Penstemon payettensis, the Payette penstemon, is a species in the veronica family from the northwestern United States in Oregon, Idaho, and Montana.

==Description==
Payette penstemons are herbaceous plants that produce one or more flowering stems that are typically 30 to 70 cm tall, though occasionally only 15 cm at full growth. It has a taproot topped by a thick, woody caudex that can have short branches. Both the stems and the leaves are hairless and not glaucous.

The species has both cauline, leaves on its flowering stems, and basal leaves. The lower cauline and basal leaves are ovate to elliptic in shape measuring 8–18 cm, though usually not longer than 14 cm, with a width of 1–4 cm. The stems have five to seven leaf pairs attached to opposite sides, with the upper ones 2.8–11 cm long and 0.6–4.2 cm wide, though more typically 4–8 cm long and less than 3 cm wide.

The flowers are bright blue and usually tinted purple on part of the bloom. The corolla is 1.8–2.2 cm long and does not have floral guide lines. They are typically arranged in four to ten groups on the upper 3–32 cm of the stems, though occasionally as many as 16, with only the lower groups significantly separated from each other. Within each group there are two cymes, each with two to eight flowers, though more often four or less.

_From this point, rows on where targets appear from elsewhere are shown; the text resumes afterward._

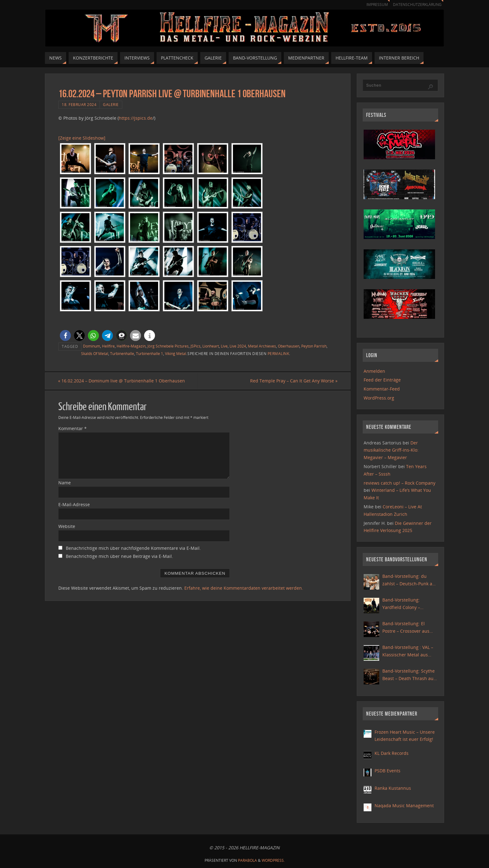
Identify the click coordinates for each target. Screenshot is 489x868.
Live (224, 346)
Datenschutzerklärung (416, 4)
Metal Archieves (262, 346)
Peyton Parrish (314, 346)
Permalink (278, 353)
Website (67, 526)
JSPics (196, 346)
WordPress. (273, 860)
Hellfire (108, 346)
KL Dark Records (392, 753)
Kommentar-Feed (382, 389)
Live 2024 (238, 346)
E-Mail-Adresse (74, 504)
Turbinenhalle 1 (149, 353)
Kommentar (73, 428)
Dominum (91, 346)
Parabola (248, 860)
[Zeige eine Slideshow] (82, 138)
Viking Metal (175, 353)
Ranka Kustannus (393, 788)
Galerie (111, 104)
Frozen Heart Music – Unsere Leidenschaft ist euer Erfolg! (405, 736)
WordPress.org (379, 398)
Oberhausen (289, 346)
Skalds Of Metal (94, 353)
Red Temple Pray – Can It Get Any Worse (293, 381)
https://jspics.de (136, 118)
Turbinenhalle (122, 353)
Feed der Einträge (382, 380)
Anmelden (374, 371)
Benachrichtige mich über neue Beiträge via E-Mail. (119, 556)
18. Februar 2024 (79, 104)
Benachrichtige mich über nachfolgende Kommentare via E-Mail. (133, 548)
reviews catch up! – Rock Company (399, 483)
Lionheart (210, 346)
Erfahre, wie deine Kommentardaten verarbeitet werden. (244, 588)
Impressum (374, 4)
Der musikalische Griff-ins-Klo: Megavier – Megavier (391, 450)
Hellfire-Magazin (131, 346)
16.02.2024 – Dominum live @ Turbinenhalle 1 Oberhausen (122, 381)
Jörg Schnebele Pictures (168, 346)
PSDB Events (387, 771)
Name (64, 483)
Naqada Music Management (404, 805)
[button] (65, 336)
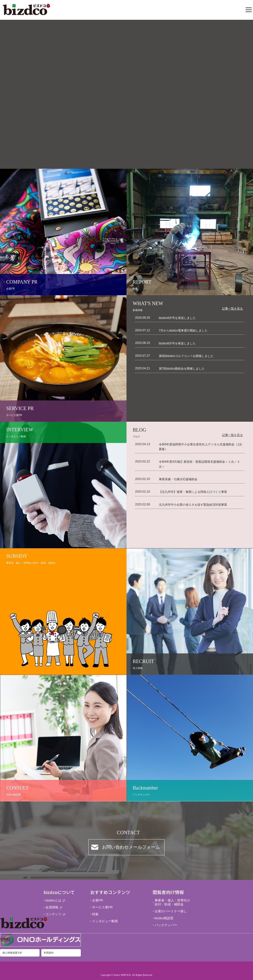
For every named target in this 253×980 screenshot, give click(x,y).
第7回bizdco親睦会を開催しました (182, 368)
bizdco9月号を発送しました (177, 318)
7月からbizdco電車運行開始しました (183, 330)
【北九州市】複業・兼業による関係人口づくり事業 (193, 492)
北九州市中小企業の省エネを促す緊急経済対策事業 (193, 504)
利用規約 (49, 953)
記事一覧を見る (232, 309)
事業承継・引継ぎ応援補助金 (178, 479)
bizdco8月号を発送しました (177, 343)
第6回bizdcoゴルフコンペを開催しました (186, 356)
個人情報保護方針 (12, 953)
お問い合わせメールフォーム (131, 847)
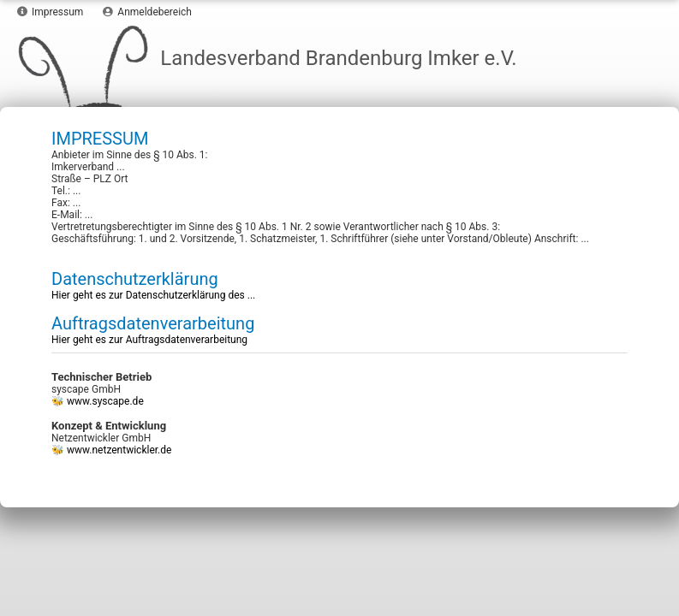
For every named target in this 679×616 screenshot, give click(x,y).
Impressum (50, 12)
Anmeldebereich (147, 12)
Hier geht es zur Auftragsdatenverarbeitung (149, 340)
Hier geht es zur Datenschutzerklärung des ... (153, 295)
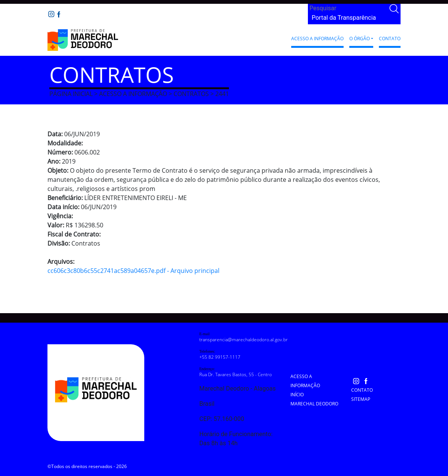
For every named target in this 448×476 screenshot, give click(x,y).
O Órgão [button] (360, 38)
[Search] (348, 8)
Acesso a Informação (317, 38)
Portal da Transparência (344, 17)
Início (297, 394)
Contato (390, 38)
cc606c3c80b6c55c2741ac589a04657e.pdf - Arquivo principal (133, 271)
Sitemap (361, 399)
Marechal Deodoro (314, 403)
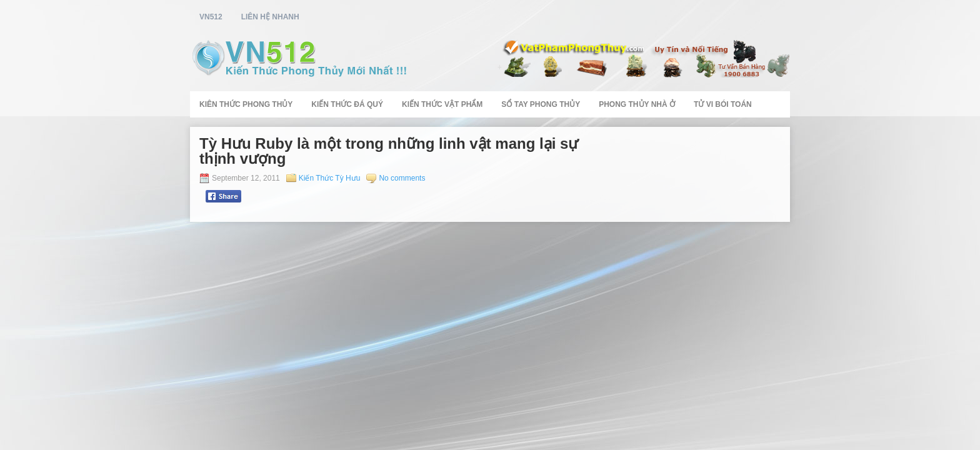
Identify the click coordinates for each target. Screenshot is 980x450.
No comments (402, 178)
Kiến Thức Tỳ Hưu (329, 178)
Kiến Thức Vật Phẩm (442, 104)
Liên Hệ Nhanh (270, 17)
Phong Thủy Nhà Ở (637, 104)
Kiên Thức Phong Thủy (246, 104)
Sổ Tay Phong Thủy (541, 104)
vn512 (211, 17)
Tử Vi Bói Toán (722, 104)
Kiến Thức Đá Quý (347, 104)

Blooming can occur from May to August in its native habitat.

==Taxonomy==
Penstemon payettensis was scientifically described and named by Aven Nelson and James Francis Macbride in 1916. However, in the original publication the species name was spelled payetensis. It was described from a type specimen collected from the Payette National Forest in Idaho in 1912. It is classified in the Penstemon genus within the Plantaginaceae. The species has no subspecies or botanical synonyms.

===Names===
Penstemon payettensis is known as Payette penstemon, Payette beardtongue, and Payette's beardtongue, which, like the species name payettensis, derive from where the type specimen was collected in the Payette National Forest.

==Range and habitat==
The Payette penstemon is native to Oregon, Idaho, and Montana in the northwestern United States. There it grows on the eastern Columbia Plateau and in the northern Rocky Mountains. In Oregon it is known from the northeastern corner of the state in Baker, Union, and Wallowa counties but is much more widespread in southern and central Idaho. Only two populations have been documented in Montana's Bitterroot National Forest in the southwest of the state, Ravalli and Beaverhead counties. It is found at elevations of 1200 to 2600 m.

The species grows in dry and open areas on gravelly soils in coniferous forests and hilly sagebrush steppes.